» Śro maja 18, 2011 9:35
Re: Banda kotów z ul. Batorego TYCHY! Potrzeba $ na karmę!
tak, ale już tyle razy z nimi rozmawiałam, a tam karmy jak nie było tak nie ma
mam też złe wieści - szanse na kasę z miasta na sterylki są bardzo nikłe, możemy się nie doczekać, więc trzeba albo szukać sponsora, albo fundacji
co do schroniska, to wiadomo że nie przyjmuje się kotów dzikich - jeżeli te maluchy da się oswoić, to jest szansa. Możemy złapać i oddać jednego czarnego i zobaczymy jak się będzie zachowywał, ale tylko dlatego że jest młody i podchodzi do ludzi.

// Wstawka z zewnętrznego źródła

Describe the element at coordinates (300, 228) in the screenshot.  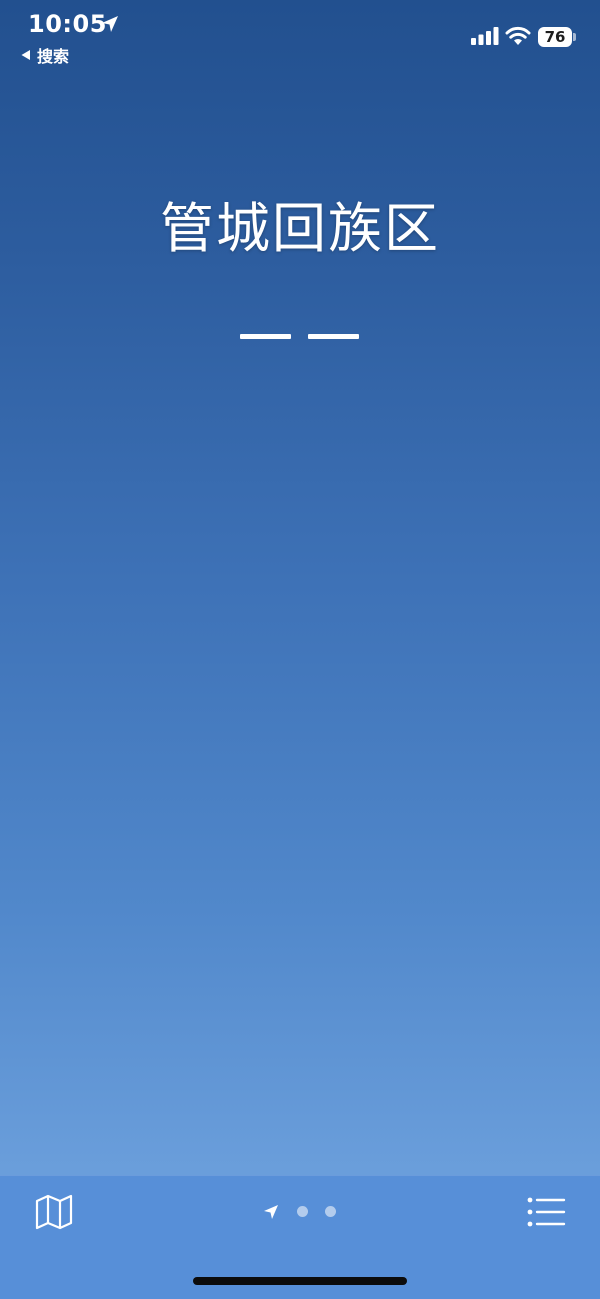
I see `location-name: 管城回族区` at that location.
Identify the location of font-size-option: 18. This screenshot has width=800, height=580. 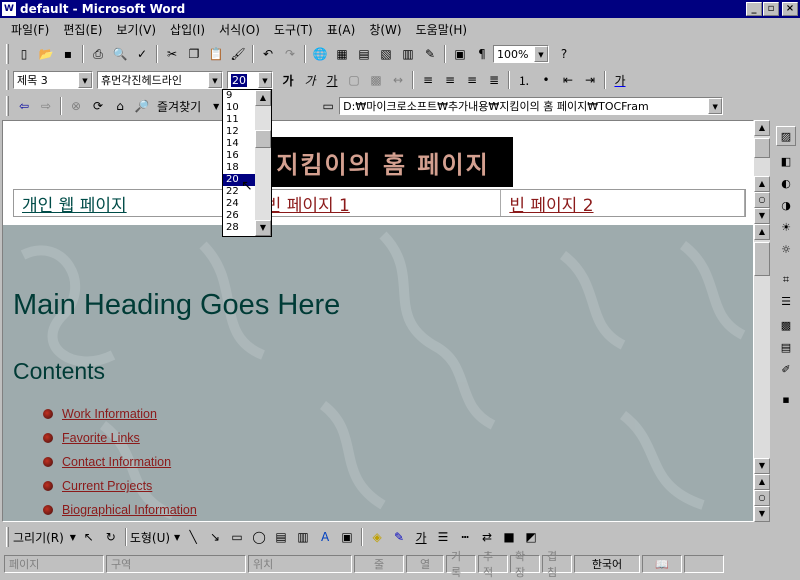
(239, 168).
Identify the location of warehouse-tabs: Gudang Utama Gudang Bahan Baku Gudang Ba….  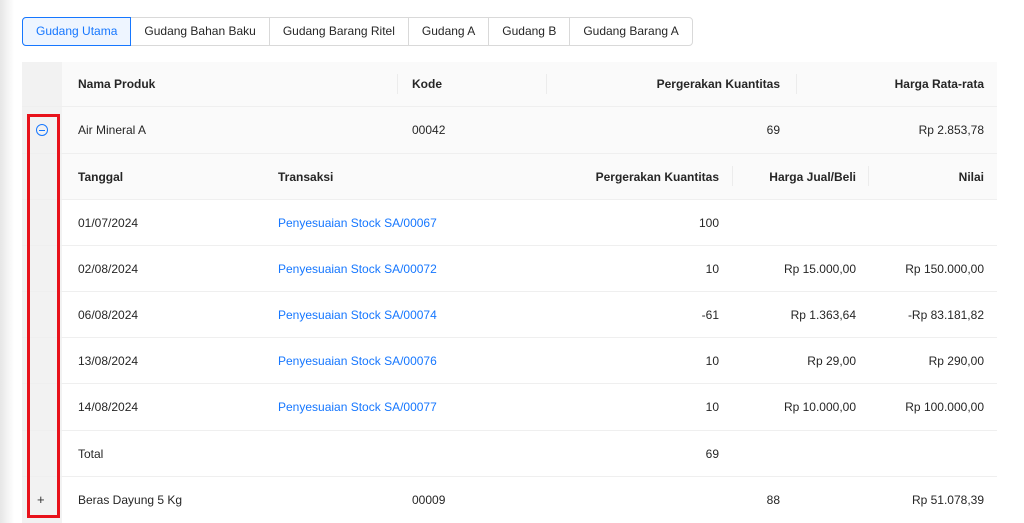
(358, 32).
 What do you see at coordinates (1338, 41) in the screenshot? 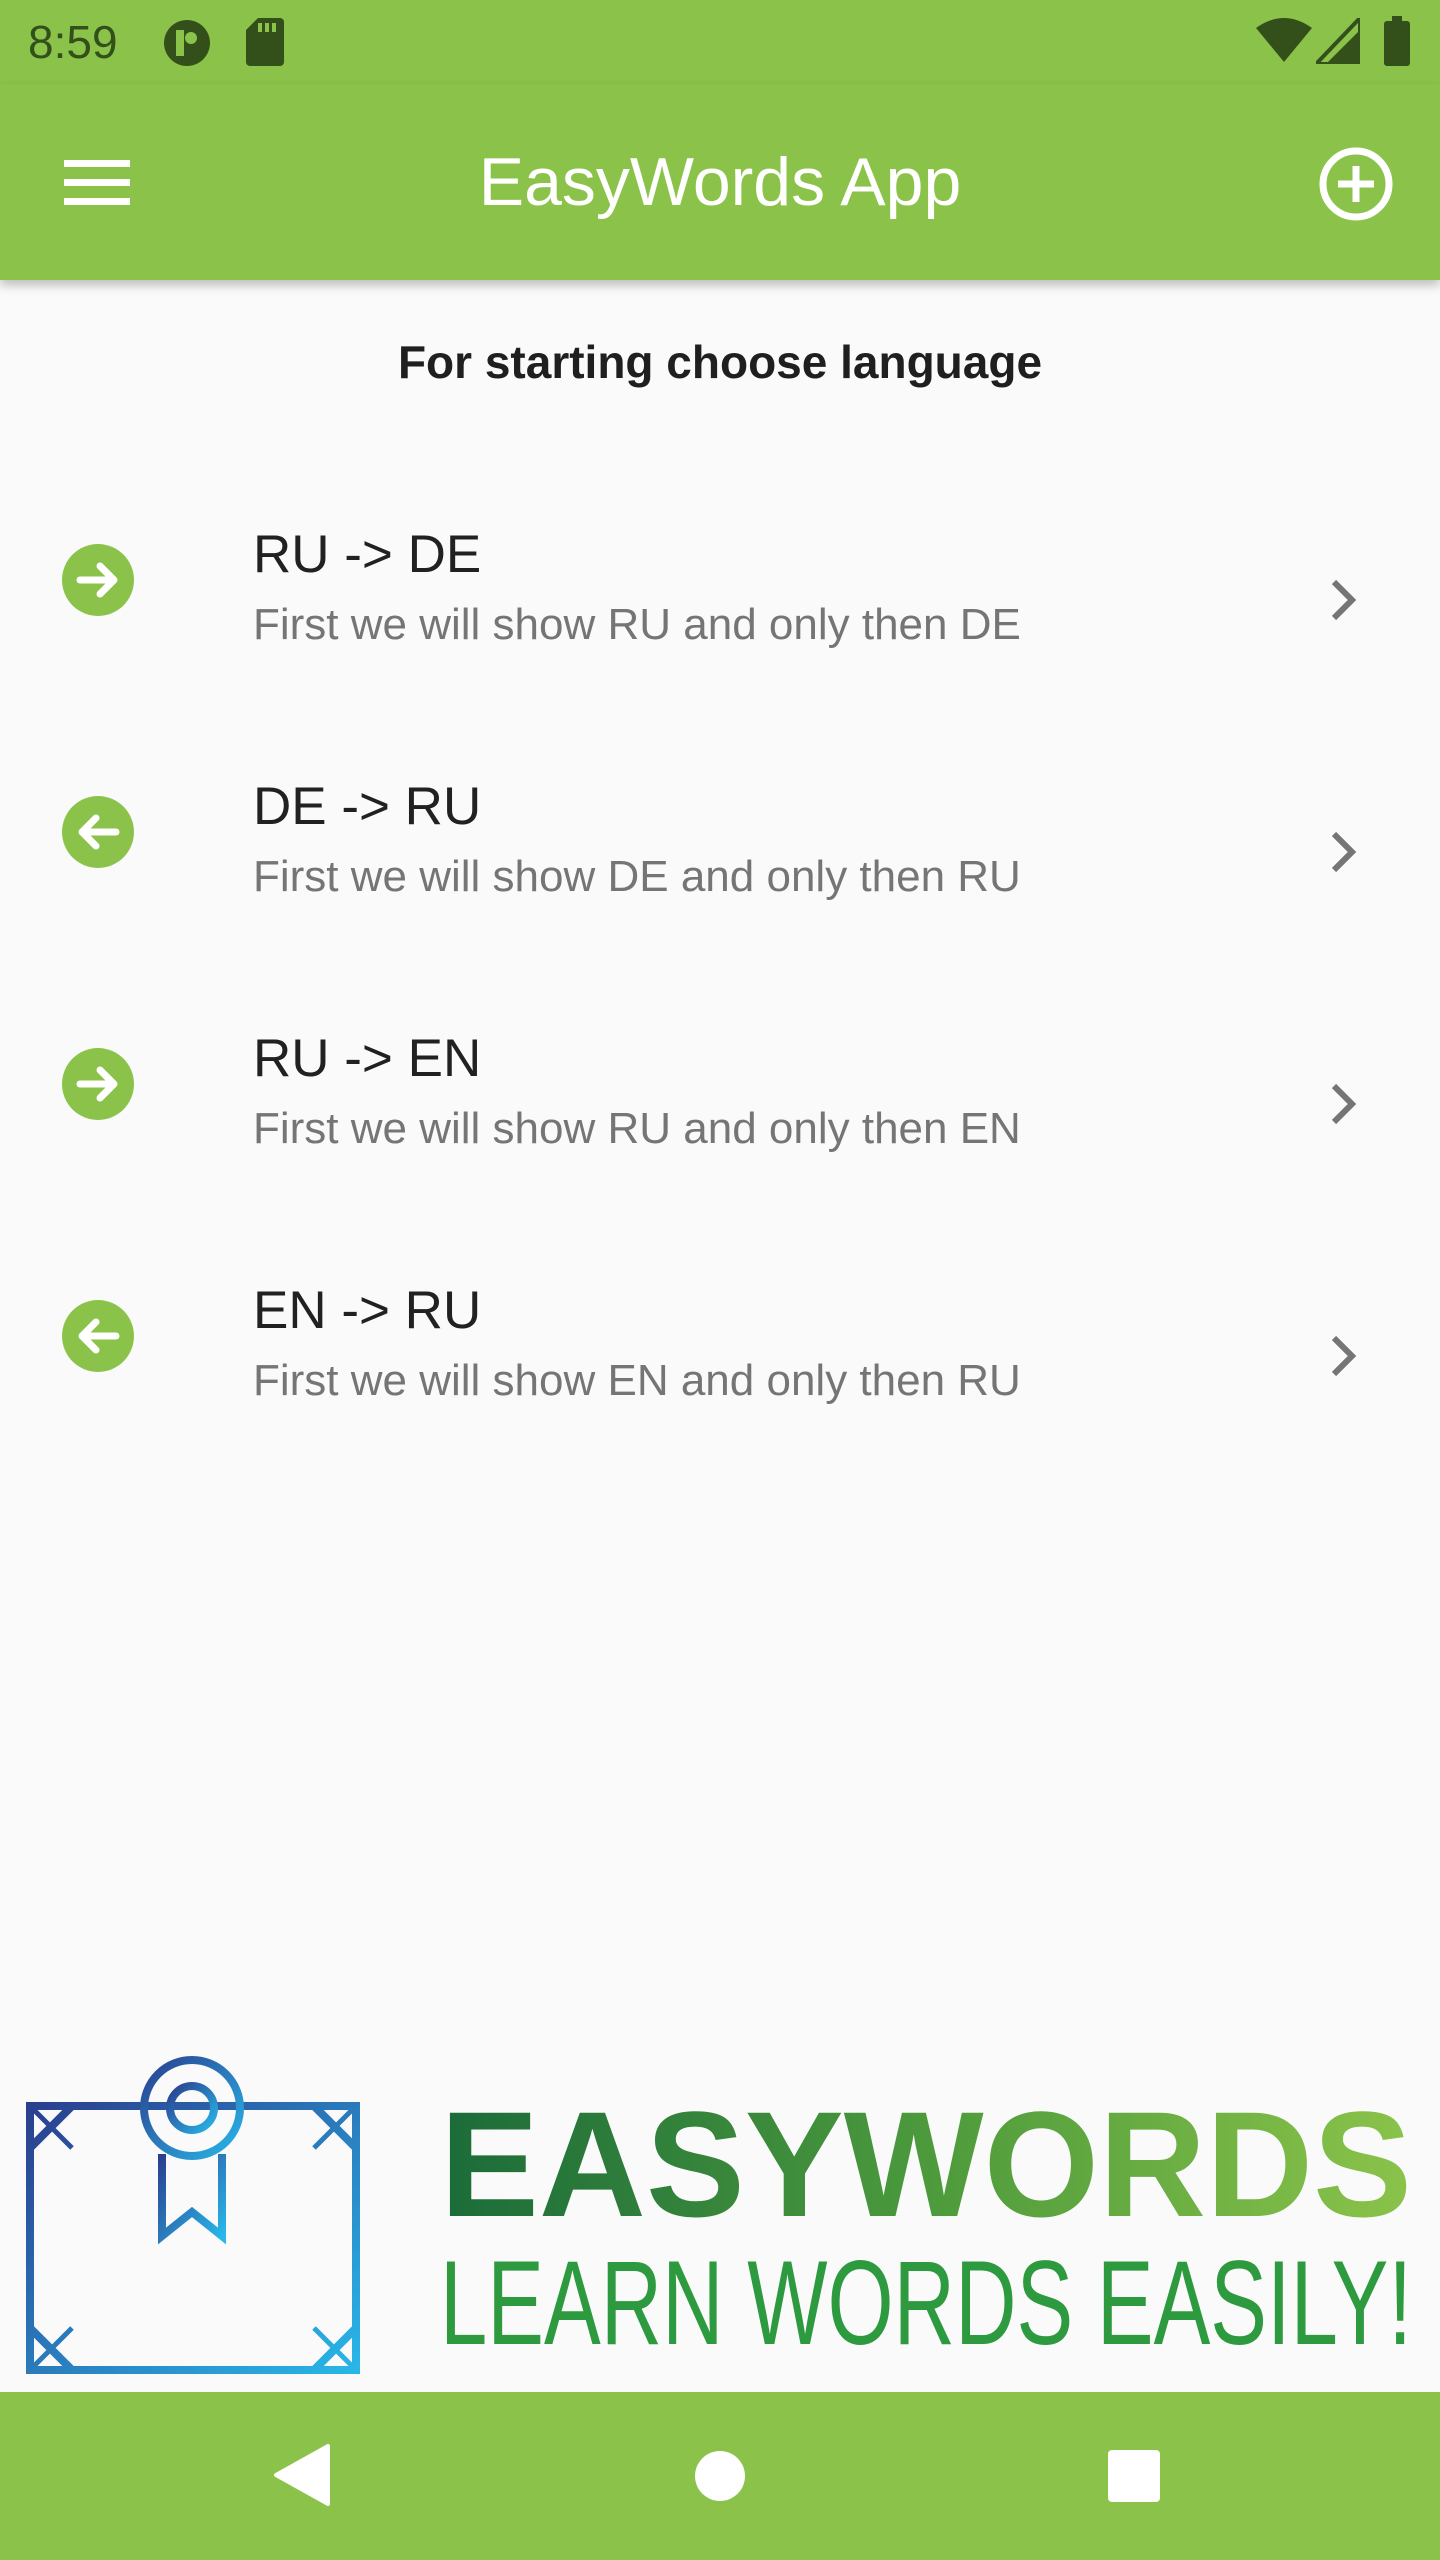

Czarnych małych jest 3, szylkretki nie możemy oddać bo niestety genetycznie te koty są bardzo obciążone i może nie przeżyć - ją trzeba wysterylizować. Te koty mają słabszą odporność i mogą coś złapać od innych w schronisku.
Jak z czarnym będą problemy to reszte trzeba sterylizować. Wiadomo, że koty dzikie w schronisku bardzo żle się czują, chodzą po ścianach i nie chcą jeść. Nie ma sensu ich tam pchac na siłę, bo i tak nikt ich nie adoptuje.
Kocara82 - mówiłaś coś o Kociej Przystani że dadzą na 1 sterylkę?